The great financer, J. Pierpont Morgan was similarly devoted to church and to cultural affairs. He served as a senior warden of St. George’s Episcopal Church in Manhattan, colloquially referred to as "Morgan's Church". St. George’s, whose present building was begun in 1846, was arguably the first important religious building to adopt the Romanesque Revival style in America. The same style was selected for Central Congregational in 1883. With Morgan’s support St. George’s abolished pew rentals and focused on social services to the surrounding neighborhood. Morgan also played a supportive role at the Metropolitan Museum of Art as trustee (1888–1904) and later as its president (1904–1913). Under his leadership the Museum launched an ambitious acquisition program. Morgan also collected illuminated books, Old Master drawings, and other historical manuscripts and books that now form the core of the present Morgan Library and Museum.
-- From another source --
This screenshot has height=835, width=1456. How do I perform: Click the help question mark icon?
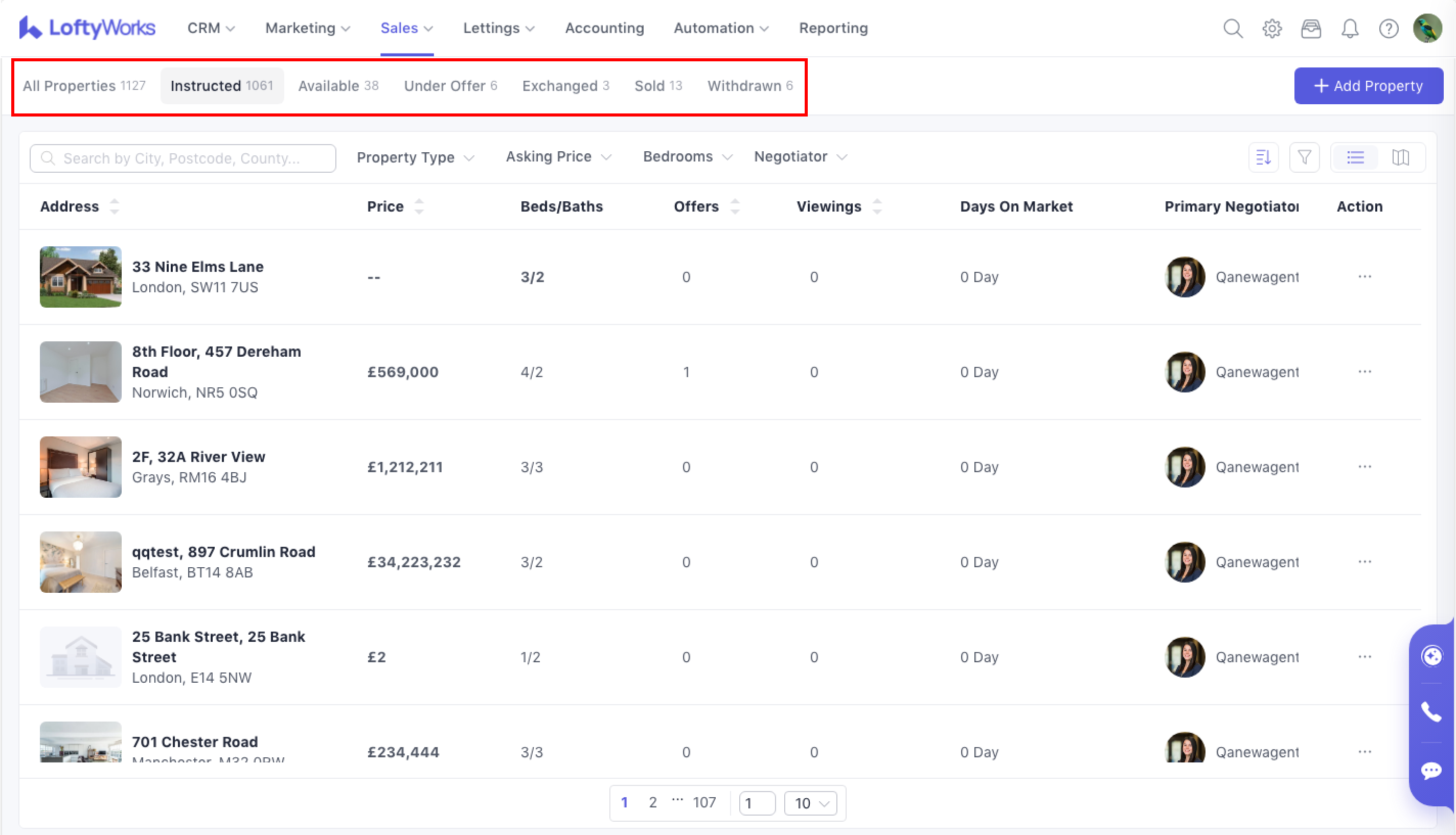point(1389,28)
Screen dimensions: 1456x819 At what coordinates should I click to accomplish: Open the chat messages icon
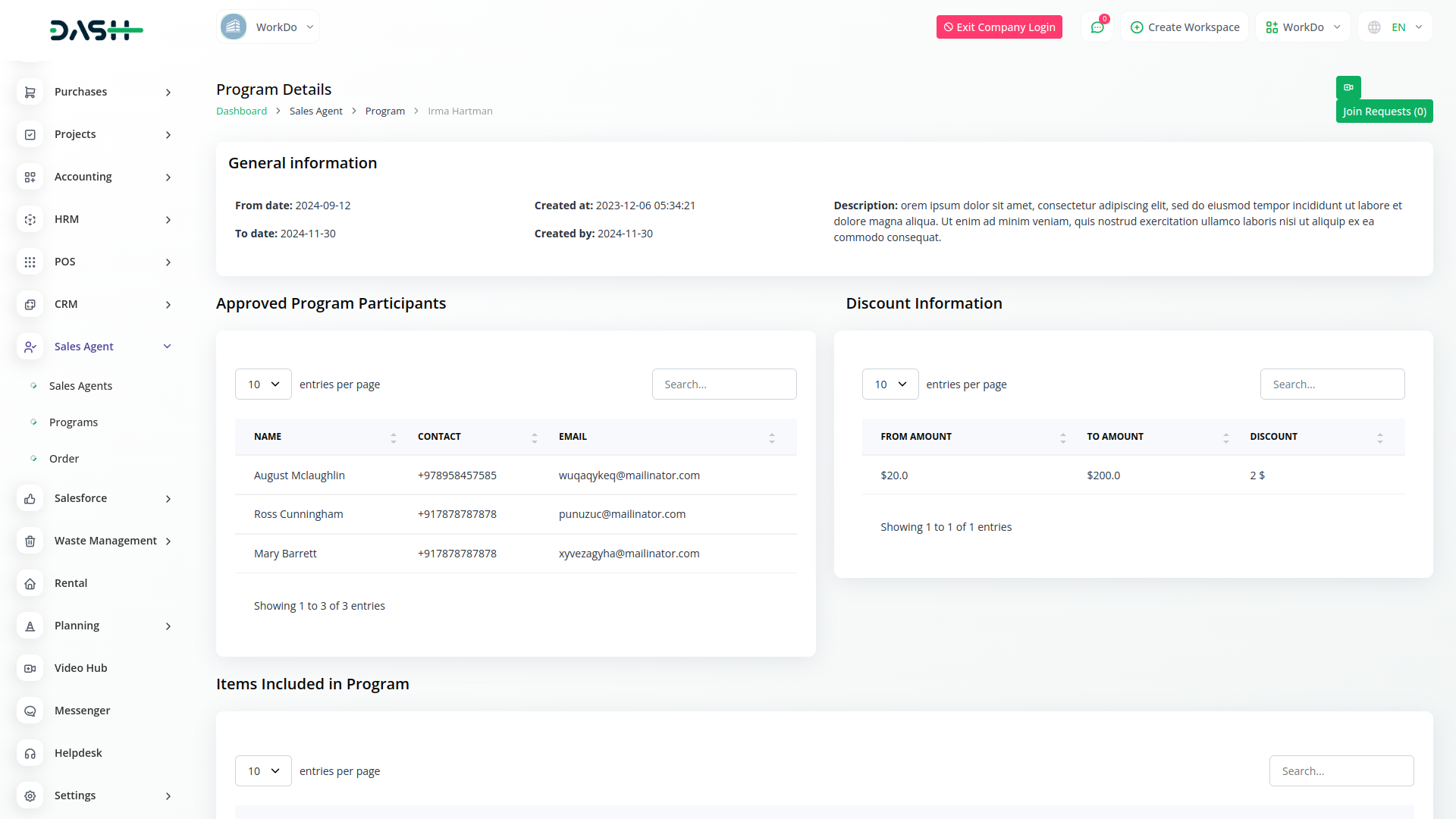pos(1097,27)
These early museums, lauded for bringing art to the public sphere, have been also criticized. The influential urban historian Lewis Mumford observed that these philanthropic enterprises could also be self-serving; “by patronage of the museums the ruling metropolitan oligarchy of financers and office holders established their own claims to culture: more than that they fixed their own standards of taste, morals and learning as that of their civilization” (The Culture of Cities, p 32). Regardless of the claims of the Mumford, men such as Morgan and Brimmer have greatly enriched American cultural resources.
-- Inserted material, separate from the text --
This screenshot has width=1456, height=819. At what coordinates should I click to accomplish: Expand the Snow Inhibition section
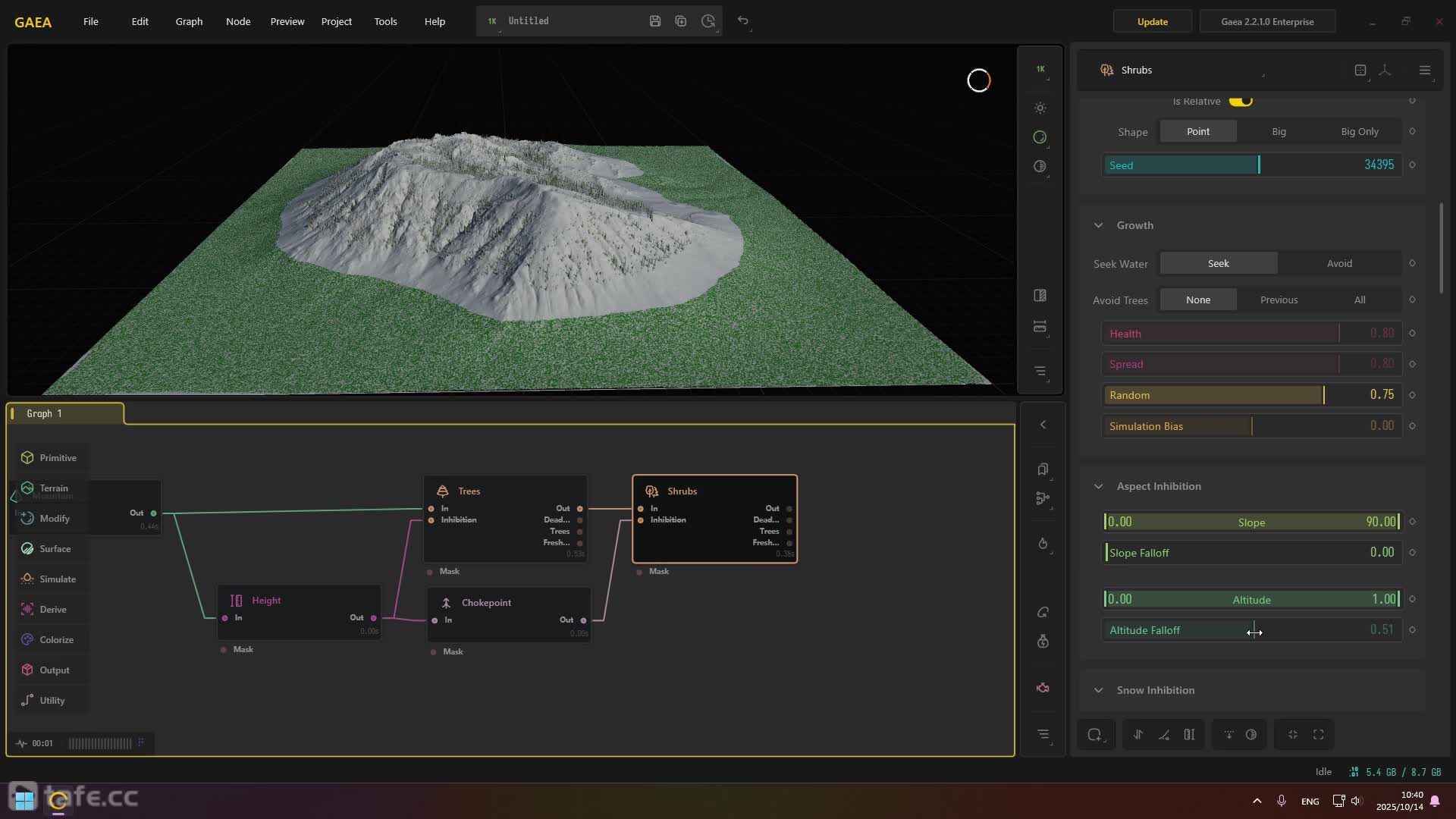[1098, 690]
As the minister of Central Congregational Church in Worcester, Daniel Merriman was a man of great influence in the community. He was responsible for the 1885 building of the new Central Congregational Church in Worcester. Along with his wife Helen Bigelow Merriman, Rev. Merriman was one of the most significant supporters in the establishment of the Worcester Art museum. Rev. Merriman’s background in engineering and interest in architecture, coupled with Mrs. Merriman’s long connection to the visual arts, made him an ideal backer for a museum. Both Helen and Daniel were named original founders and trustees. Also, Daniel Merriman was named the Museum’s first president.
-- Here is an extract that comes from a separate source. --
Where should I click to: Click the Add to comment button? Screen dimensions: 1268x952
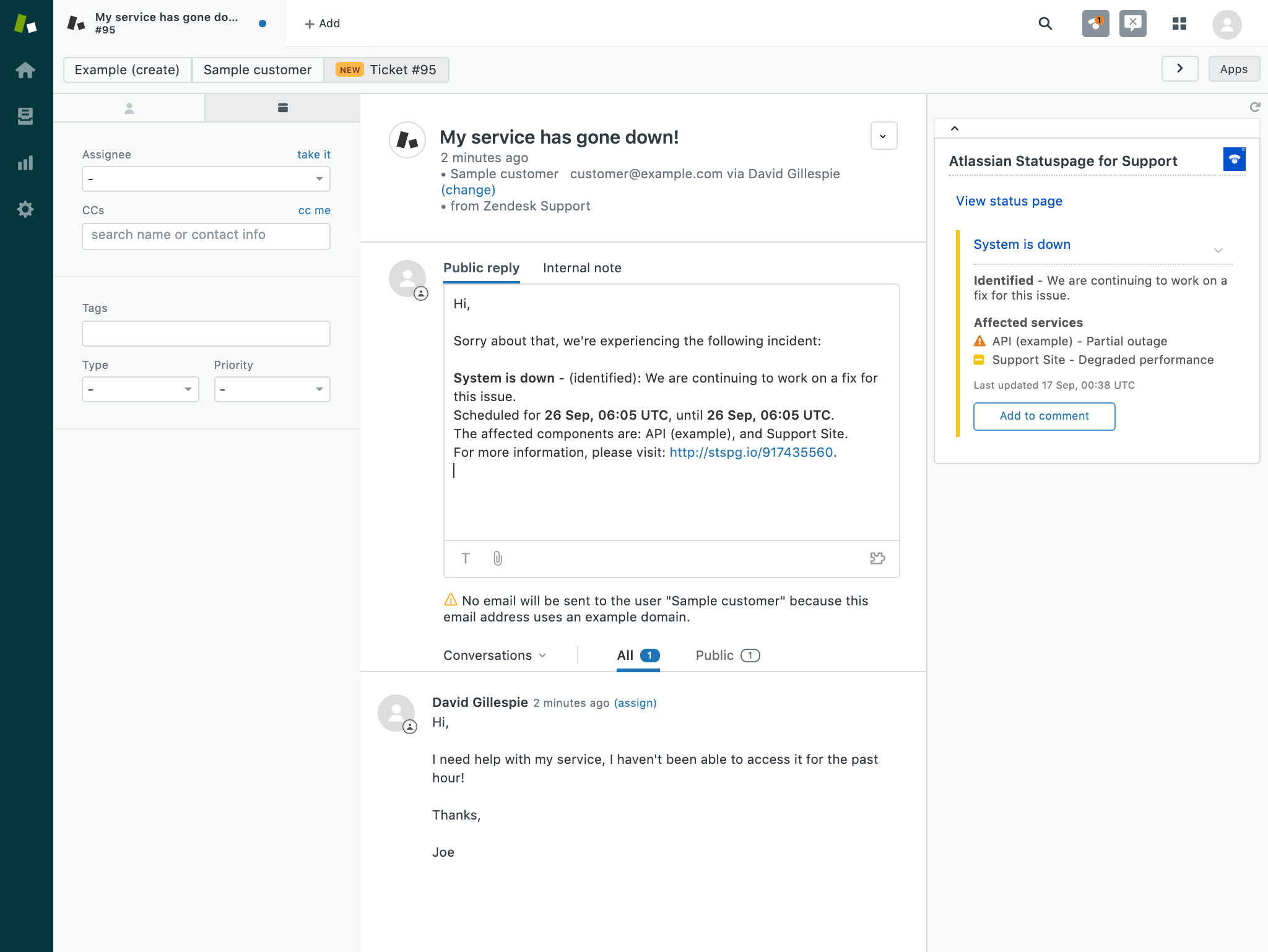1044,416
It is rare to see commitment to church, art, and business so visibly mingled today. Brimmer and Morgan differ from our contemporary examples of philanthropists. Entrepreneurs such as Bill Gates, for example, are more global and practical. The Bill and Melinda Gates Foundation sees a moral calling to support the disadvantaged, focusing on the issues of poverty, health, and education around the world. Brimmer, Morgan, and Merriman felt obligated as church-going men to bring the arts to the people through patronage and activism. Understanding the philanthropic landscape of the Gilded Age, makes Central Congregational Church’s importance in the era clear.

Further Reading:
Andrews, Wayne. “Martin Brimmer, The First Gentleman of Boston,” Archives of American Art Journal, 30, No 1/4 (1990): 4-7.  
Bing, Samuel (Siegfied). La Culture artistique en Amerique (1885), trans. by Benita Eisler as "Artistic America," in Artistic America, Tiffany Glass and Art Nouveau (Cambridge, MA; MIT Press, 1970).
Mumford, Lewis. The Culture of Cities. New York: Harcourt, Brace and Co., 1938.
Tomkins, Calvin. Merchants and Masterpieces, The Story of the Metropolitan Museum of Art. New York: E. P. Dutton, 1970.
Whitehill, Walter Muir. Museum of Fine Arts, Boston: A Centennial History. Cambridge, MA: Belknap Press/Harvard University, 1970.